Well, dealers, it’s put up or shut up time. With legislation that would Steve Wynn’s tip-confiscation policy stalled in the Nevada State Senate, the marbles are on a Saturday-Sunday vote by dealers over whether to unionize under the banner of the Transport Workers Union.
Granted, a pro-union vote doesn’t guarantee a contract, let alone a reversal of Wynn’s rob-Peter-to-pay-Paul tip policy. But at least dealers will have taken the matter into their own hands and will not be at the mercy of distant legislators or the whims of management.
Somewhat rashly, a victory party has already been scheduled for the early morning after the vote. If the TWU and its dealer allies get too cocky, the celebrating will be going on in Steve Wynn’s suite. Given that I’ve run across dealers who’d sign away the right to organize, in perpetuity, if only they could keep every penny of their tips, I wouldn’t put it past a seemingly united group of Wynn dealers to fragment at the last moment of out of self-interest. It’s been Strip dealers’ downfall before.
Still, if Wynn didn’t think he was staring down the barrel of a union victory, why would he turn up on the casino floor on Wednesday, channeling Leo Buscaglia? (Never mind raising ‘inappropriate touching’ issues, the prospect of Steve Wynn bearing down upon you for an unsolicited hug fills me with all kinds of … Ewwwwww!)
Furthermore, Huggy Bear Wynn held mandatory dealers meetings on Thursday and, according to Al Maurice, a leader of the pro-union faction, "he was his old charismatic charming self and as we all expected, he said that he was sorry and that he knew he’d made a mistake. While he said this, he hung his head low and sounded very sincere just like (Mark) Garrity told him to. It was all there the body language and tone of voice. Of course it was all an act and I hope everyone could see through it. There were even a couple of ladies tearing up at our meeting which our union representative predicted."
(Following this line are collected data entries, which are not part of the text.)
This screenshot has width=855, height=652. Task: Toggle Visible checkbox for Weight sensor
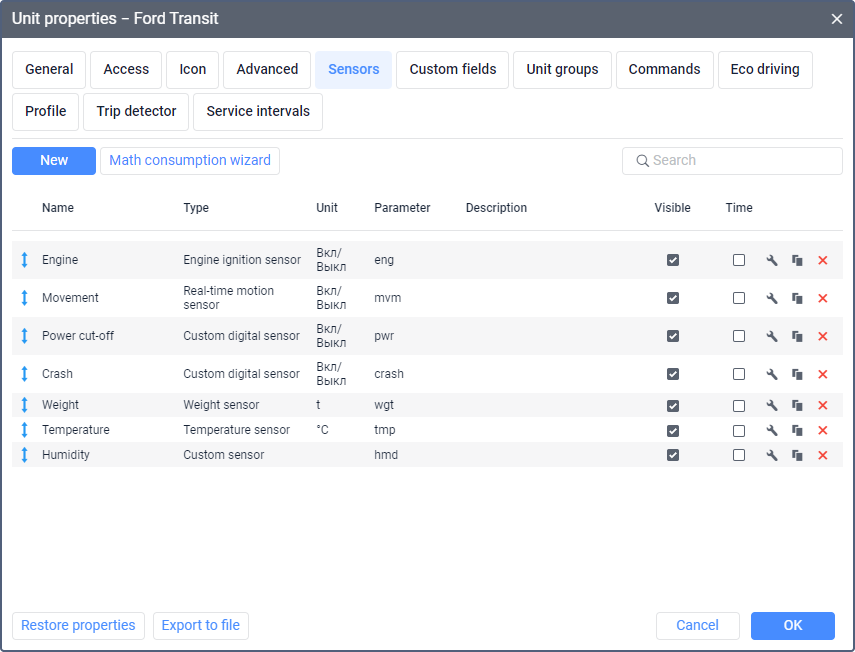673,405
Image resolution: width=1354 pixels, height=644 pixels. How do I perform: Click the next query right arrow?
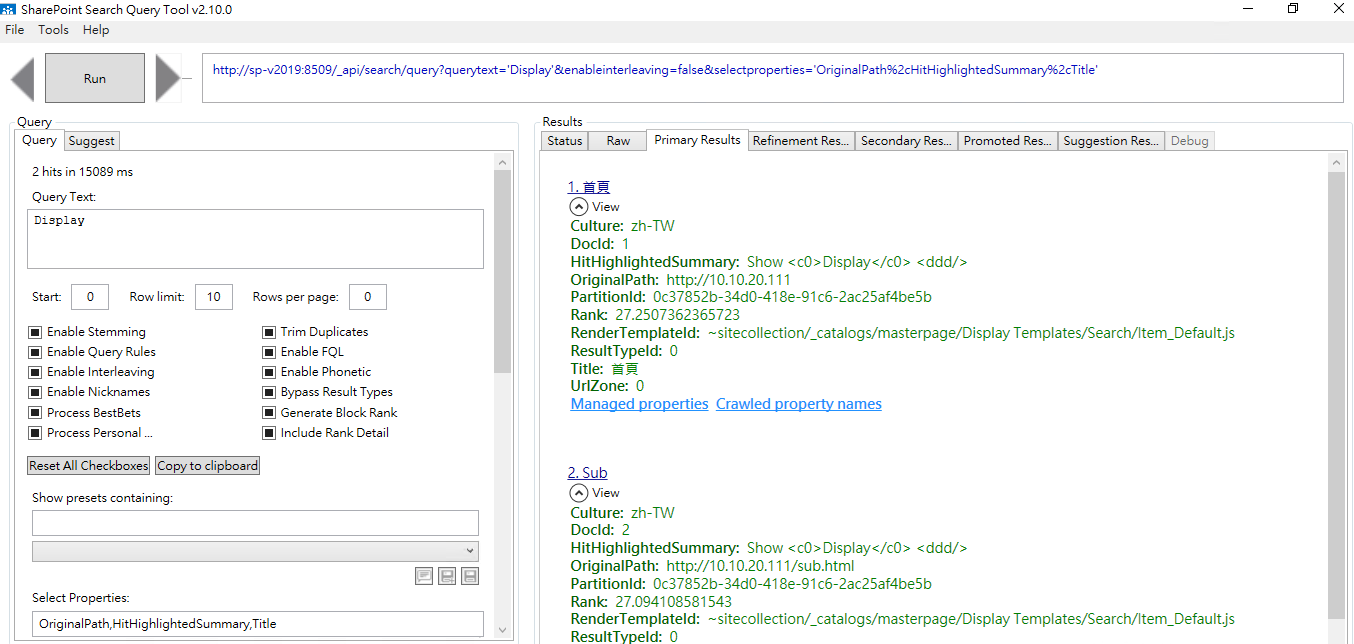167,79
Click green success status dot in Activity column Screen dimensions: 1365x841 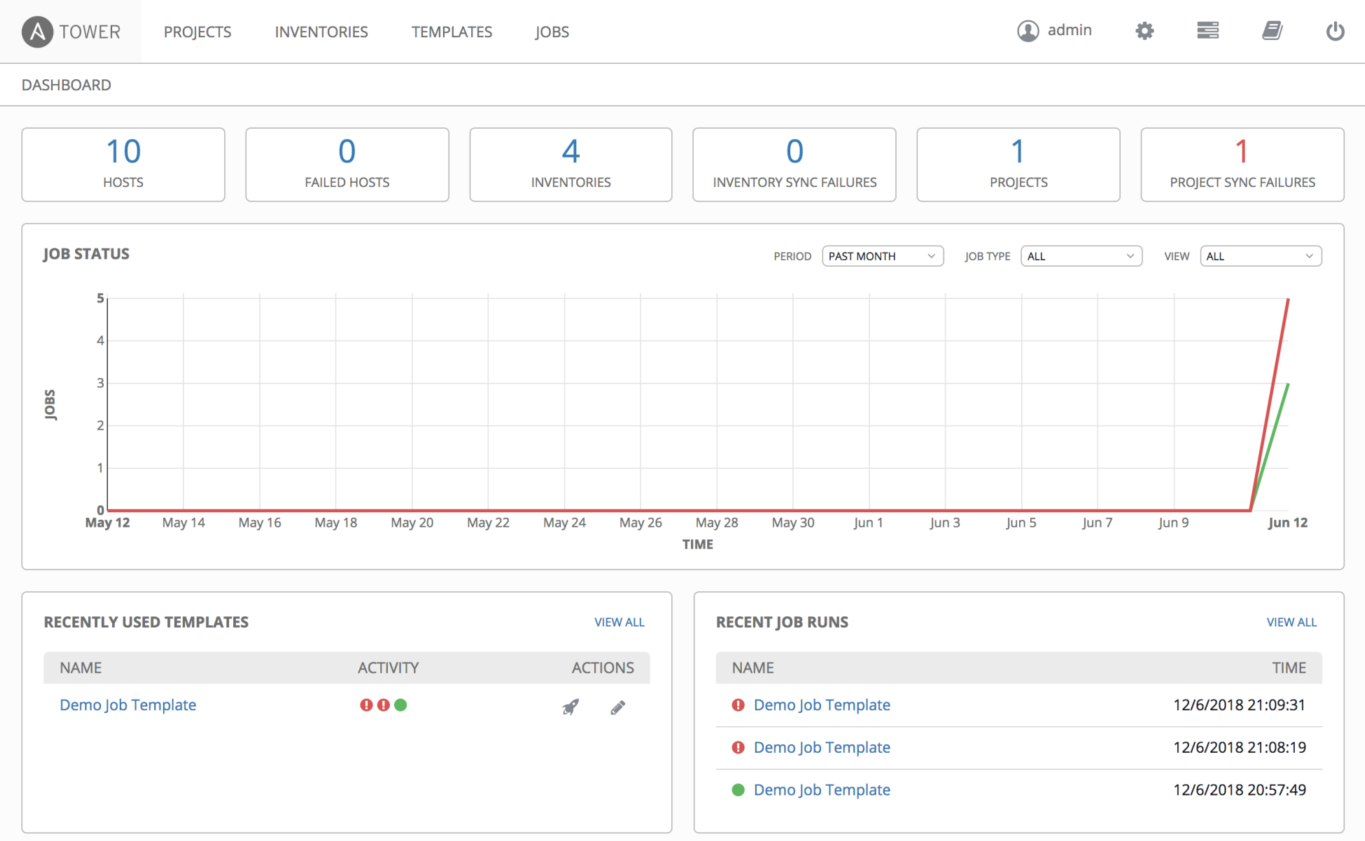pos(401,705)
Excuses allegedly cited by Wynn for his decision include: 1) fatigue; 2) illness; 3) bad advice from other people; 4) being distracted by Wynn Macau; 5) ignorance of the dealers’ unhappiness over the matter; 6) poor communication by shift managers.
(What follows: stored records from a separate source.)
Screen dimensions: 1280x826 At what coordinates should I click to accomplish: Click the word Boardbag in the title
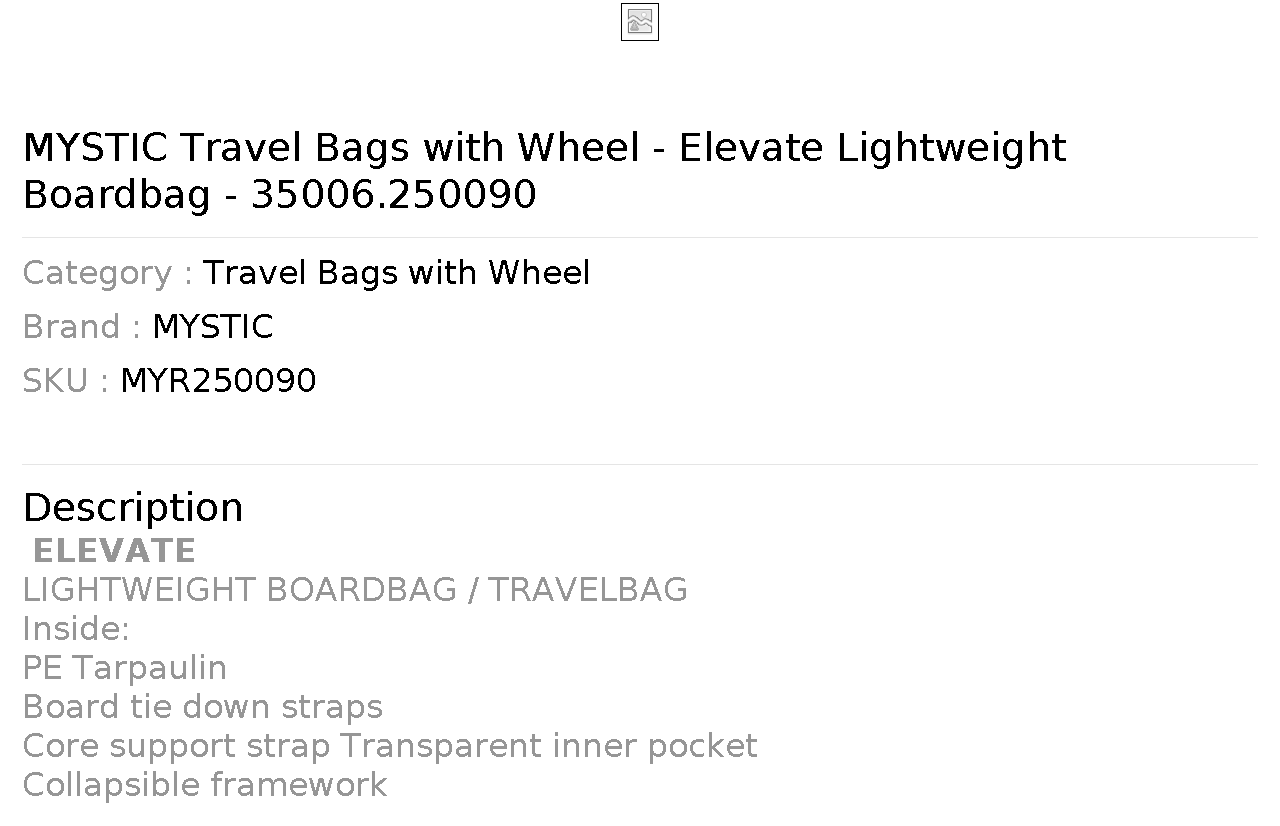click(x=116, y=194)
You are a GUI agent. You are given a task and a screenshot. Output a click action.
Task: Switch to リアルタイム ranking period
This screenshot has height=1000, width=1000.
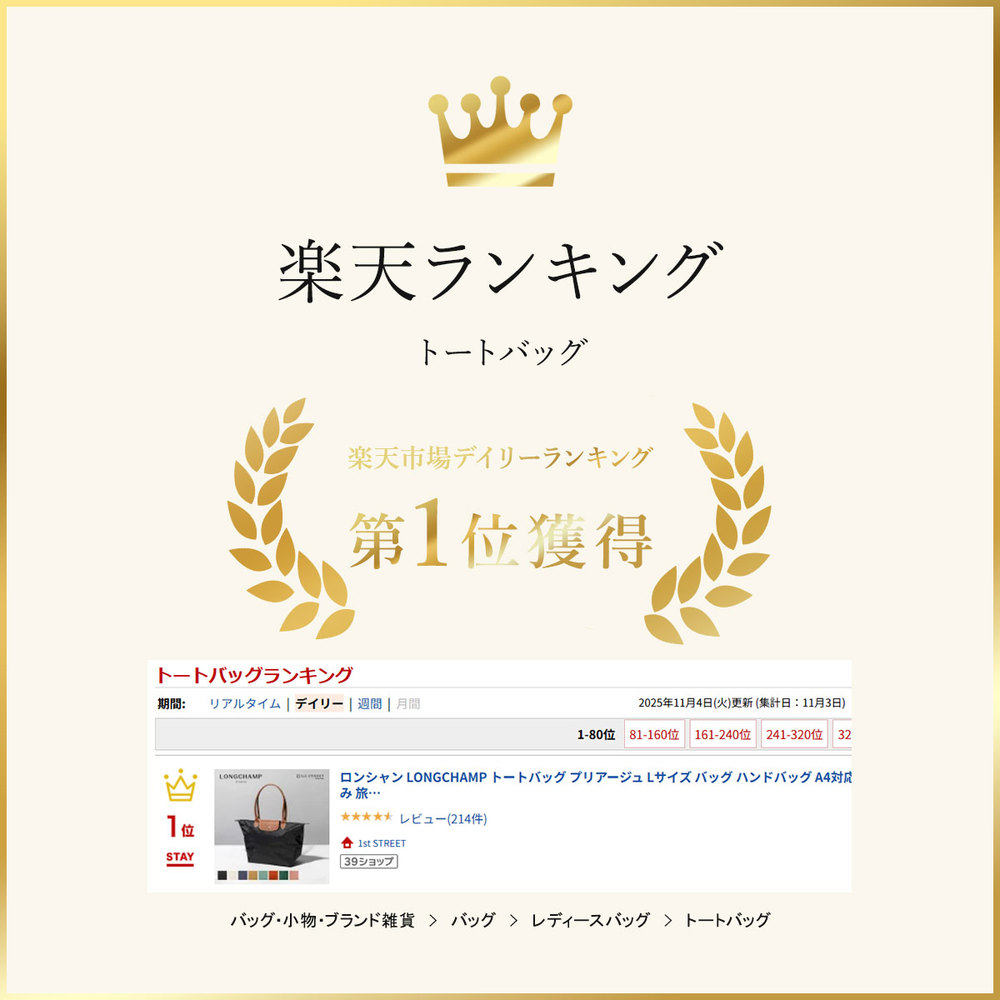click(245, 703)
He apparently forgot to include "the dog ate my homework."
Wynn’s remorse, feigned or otherwise, apparently only runs wallet deep. When asked if he’d back up his apology with a restoration of dealers’ full tips, Maurice said Wynn "says nothing can be done about that now but we can work as a family and work together in the future." In plain English: no.
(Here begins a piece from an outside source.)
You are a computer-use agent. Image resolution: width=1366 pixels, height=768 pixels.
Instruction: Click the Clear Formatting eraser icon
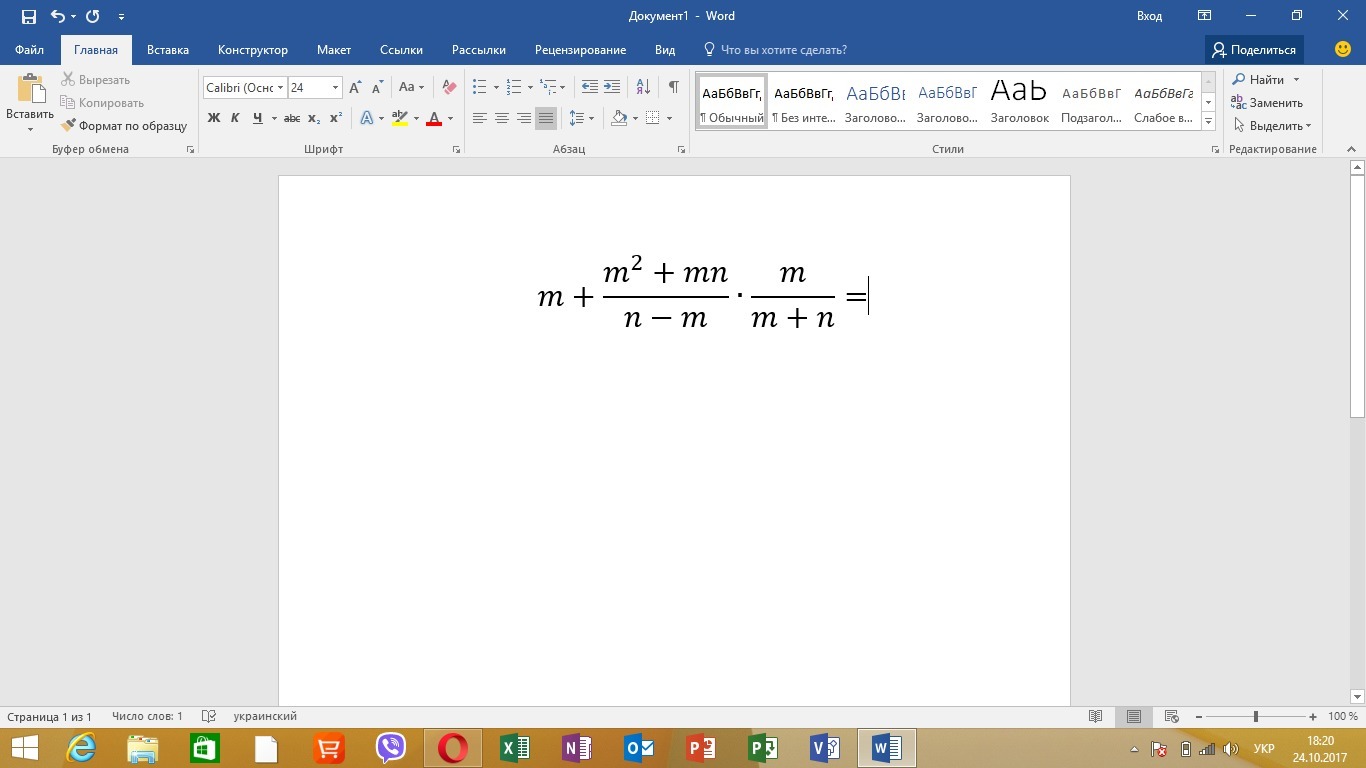449,87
It’s hard to square this new Mr. Nice Guy Wynn with the profane, table-pounding, dealer-firing egomaniac who unleashed this confiscatory tip policy on the Strip last Aug. 21 (known among dealers as "Black Monday"). And I know I’m not the only one who thinks Kinder, Gentler Steve will vanish overnight if the weekend ballot goes his way. Whether it does or not is entirely in the hands of the dealers now.